Роман с героем конгруэнтно роман с собой
Шрифт:
Иногда, в самый жуткий момент, окно под одеялом вдруг дребезжало и цвинькало, извне и отовсюду раздавался дикий гогот, вскрики и дребезги, если палкой лупили, например, по консервной банке. Это не ленились добежать до хутора совхозные мальчишки, чтоб показать нам, что они помнят, где мы сидим, и имеют к этому свое — прежнее, нам известное — отношение. И, не различая слов, понятно было, что там кричат, нам с Аликом кричали всегда одно и то же: «Жених и невеста!» Алик в темноте осторожно вынимал от меня свою руку, замолкал, добродушно прислушиваясь, потом говорил беззлобно, он вообще не сердился никогда: «Додражжат, так и пожженимся, налипли, как вар к сандалю…» Он говорил всегда пленительно неправильно, ни одного слова не умел не исковеркать, больше я такой речи ни у кого потом не встречала, даже в слове из одного-единственного слога ближайший мой друг Алик Кичаев умудрялся сделать неправильное ударение, но зато чужих и заемных слов он никогда не употреблял.
С хутора Алик провожал меня через черный
Мама на этот счет предпочитала эвфемизмы, лет так до двадцати я поэтому считала, что дети заводятся от поцелуев и в моих отношениях с людьми была колоссальная и заразительная сила неведения. Потому — в частности, — думается теперь, я никогда не улавливаю смысла анекдотов определенного типа, хоть сколько мне такой анекдот повтори и хоть по слогам. Видимо, из-за полного лада в нашем доме у меня в развитии, где-то там в переходном из чего-то в чего-то возрасте, начисто был пропущен тот единственный момент, когда небогатая, но волнующая прелесть понимания такого сорта могла бы структурно войти в организм. Но она тогда так и не вошла.
Мать Алика шила, она шила прекрасно, обшивала совхозных дам и всегда была нарасхват, дамы перед ней даже заискивали. Но за глаза те же дамы говорили о ней, как-то понимающе посмеиваясь между собой и словно бы — с «фигурой умалчивания», что невозможно было не заметить. Отца у Алика не было, он не погиб на войне, как у других, он не умер, как умер, например, в местной больнице от аппендицита отец Игоря Ильменева, о нем просто никогда не упоминалось. Отца не было. А мать Алика мне очень нравилась. Она была стриженая, как девчонка, с блестящими пушистыми волосами, тоненькая, молодая, быстрая, весело стучала на своей швейной машинке «Зингер», отрываясь от шитья, бурно обнимала нас с Аликом, причем — одинаково бурно его и меня, у нас дома так открыто не умели обниматься, мне, видимо, при всей любви не хватало открытой ласки, думаю — по наследству — ее всю жизнь не хватает и моей Машке. Она так смешно и доверчиво спрашивала меня: «Тебе правда нравится мой сын-двоечник?» Я говорила, что — да. Она радовалась: «Такой обалдуй, весь — в меня». И звонко целовала Алика.

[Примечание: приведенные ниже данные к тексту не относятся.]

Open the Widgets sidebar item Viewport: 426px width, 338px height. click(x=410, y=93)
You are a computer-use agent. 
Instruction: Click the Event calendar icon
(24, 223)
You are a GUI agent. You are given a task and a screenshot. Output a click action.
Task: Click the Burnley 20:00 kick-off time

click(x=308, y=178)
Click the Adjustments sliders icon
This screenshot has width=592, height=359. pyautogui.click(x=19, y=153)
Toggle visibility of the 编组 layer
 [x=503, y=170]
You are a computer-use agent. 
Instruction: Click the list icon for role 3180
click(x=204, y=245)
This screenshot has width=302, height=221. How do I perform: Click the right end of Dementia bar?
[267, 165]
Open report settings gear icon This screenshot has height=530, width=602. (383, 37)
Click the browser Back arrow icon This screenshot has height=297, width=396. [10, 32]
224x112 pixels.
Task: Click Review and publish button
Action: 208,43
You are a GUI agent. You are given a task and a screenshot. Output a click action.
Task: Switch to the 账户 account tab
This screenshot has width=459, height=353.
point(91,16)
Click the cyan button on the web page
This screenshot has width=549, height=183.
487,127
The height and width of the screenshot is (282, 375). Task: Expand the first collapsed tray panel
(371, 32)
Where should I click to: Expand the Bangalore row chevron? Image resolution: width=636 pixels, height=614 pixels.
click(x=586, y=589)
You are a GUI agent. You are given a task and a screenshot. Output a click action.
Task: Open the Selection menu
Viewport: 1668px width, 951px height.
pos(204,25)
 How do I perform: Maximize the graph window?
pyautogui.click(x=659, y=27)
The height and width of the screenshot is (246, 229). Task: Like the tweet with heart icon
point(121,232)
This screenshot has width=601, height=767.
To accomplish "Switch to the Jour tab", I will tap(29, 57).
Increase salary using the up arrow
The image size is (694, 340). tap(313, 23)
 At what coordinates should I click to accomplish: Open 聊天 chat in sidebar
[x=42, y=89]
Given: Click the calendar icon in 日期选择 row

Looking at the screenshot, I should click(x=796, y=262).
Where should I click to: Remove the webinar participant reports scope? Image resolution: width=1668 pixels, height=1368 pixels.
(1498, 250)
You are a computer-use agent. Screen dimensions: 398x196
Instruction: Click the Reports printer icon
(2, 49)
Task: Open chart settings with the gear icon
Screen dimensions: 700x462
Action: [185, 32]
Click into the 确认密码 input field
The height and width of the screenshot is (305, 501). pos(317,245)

Алик Кичаев был единственным круглым двоечником, с которым я за свою жизнь дружила, он был даже второгодник. Собственно, я до сих пор не понимаю, как его вообще переводили в следующий класс, читать он, по-моему, не умел, при письме в каждом слове делал столько ошибок, сколько в слове — букв, сам процесс выведения букв на бумаге был для него мучителен, и некоторые буквы получались не в ту сторону, задачки — решал мгновенно, но никогда не мог объяснить — как и был совершенно неспособен придумывать там, в середке, какие-то вопросы, чтобы потом уж решать. Когда Алика вызывали в классе к доске, я готова была от стыда провалиться сквозь пол, и наша добрая учительница Анна Семеновна даже иногда на это время посылала меня в учительскую будто за мелом…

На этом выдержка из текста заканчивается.